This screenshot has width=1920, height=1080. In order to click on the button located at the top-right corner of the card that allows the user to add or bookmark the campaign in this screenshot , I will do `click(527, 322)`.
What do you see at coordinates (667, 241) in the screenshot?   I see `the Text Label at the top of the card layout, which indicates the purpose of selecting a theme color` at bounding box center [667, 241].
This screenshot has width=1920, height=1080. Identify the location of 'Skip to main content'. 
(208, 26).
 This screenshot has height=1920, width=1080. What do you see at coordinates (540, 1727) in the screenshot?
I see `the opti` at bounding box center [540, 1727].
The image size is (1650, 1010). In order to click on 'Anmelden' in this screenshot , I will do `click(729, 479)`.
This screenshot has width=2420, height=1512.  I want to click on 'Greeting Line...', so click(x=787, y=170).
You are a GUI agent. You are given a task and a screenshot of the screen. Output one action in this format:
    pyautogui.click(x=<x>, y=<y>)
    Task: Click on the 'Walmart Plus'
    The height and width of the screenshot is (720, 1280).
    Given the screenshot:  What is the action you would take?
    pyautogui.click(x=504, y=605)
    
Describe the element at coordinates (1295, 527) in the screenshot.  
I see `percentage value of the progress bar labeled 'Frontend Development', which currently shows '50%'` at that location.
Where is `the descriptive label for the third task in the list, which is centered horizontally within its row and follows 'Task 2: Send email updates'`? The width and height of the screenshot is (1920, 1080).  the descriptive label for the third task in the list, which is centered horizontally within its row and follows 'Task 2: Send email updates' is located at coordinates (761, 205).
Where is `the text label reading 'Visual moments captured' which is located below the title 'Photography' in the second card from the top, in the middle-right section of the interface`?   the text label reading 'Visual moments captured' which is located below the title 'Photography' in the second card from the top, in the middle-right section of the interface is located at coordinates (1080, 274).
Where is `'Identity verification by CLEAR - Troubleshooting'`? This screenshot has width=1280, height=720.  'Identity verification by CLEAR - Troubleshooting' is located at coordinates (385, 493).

========================================

Revise the lines above so that "Identify the location of" becomes "Find the position of", and leave everything else unchanged.

This screenshot has width=1920, height=1080. In order to click on the button located at the top-right corner of the card that allows the user to add or bookmark the campaign in this screenshot , I will do `click(527, 322)`.
What do you see at coordinates (667, 241) in the screenshot?   I see `the Text Label at the top of the card layout, which indicates the purpose of selecting a theme color` at bounding box center [667, 241].
This screenshot has width=1920, height=1080. Find the position of 'Skip to main content'. 
(208, 26).
 This screenshot has height=1920, width=1080. What do you see at coordinates (540, 1727) in the screenshot?
I see `the opti` at bounding box center [540, 1727].
The image size is (1650, 1010). In order to click on 'Anmelden' in this screenshot , I will do `click(729, 479)`.
This screenshot has width=2420, height=1512.  I want to click on 'Greeting Line...', so click(x=787, y=170).
You are a GUI agent. You are given a task and a screenshot of the screen. Output one action in this format:
    pyautogui.click(x=<x>, y=<y>)
    Task: Click on the 'Walmart Plus'
    The height and width of the screenshot is (720, 1280).
    Given the screenshot:  What is the action you would take?
    pyautogui.click(x=504, y=605)
    
Describe the element at coordinates (1295, 527) in the screenshot.  
I see `percentage value of the progress bar labeled 'Frontend Development', which currently shows '50%'` at that location.
Where is `the descriptive label for the third task in the list, which is centered horizontally within its row and follows 'Task 2: Send email updates'`? The width and height of the screenshot is (1920, 1080).  the descriptive label for the third task in the list, which is centered horizontally within its row and follows 'Task 2: Send email updates' is located at coordinates (761, 205).
Where is `the text label reading 'Visual moments captured' which is located below the title 'Photography' in the second card from the top, in the middle-right section of the interface`?   the text label reading 'Visual moments captured' which is located below the title 'Photography' in the second card from the top, in the middle-right section of the interface is located at coordinates (1080, 274).
Where is `'Identity verification by CLEAR - Troubleshooting'`? This screenshot has width=1280, height=720.  'Identity verification by CLEAR - Troubleshooting' is located at coordinates (385, 493).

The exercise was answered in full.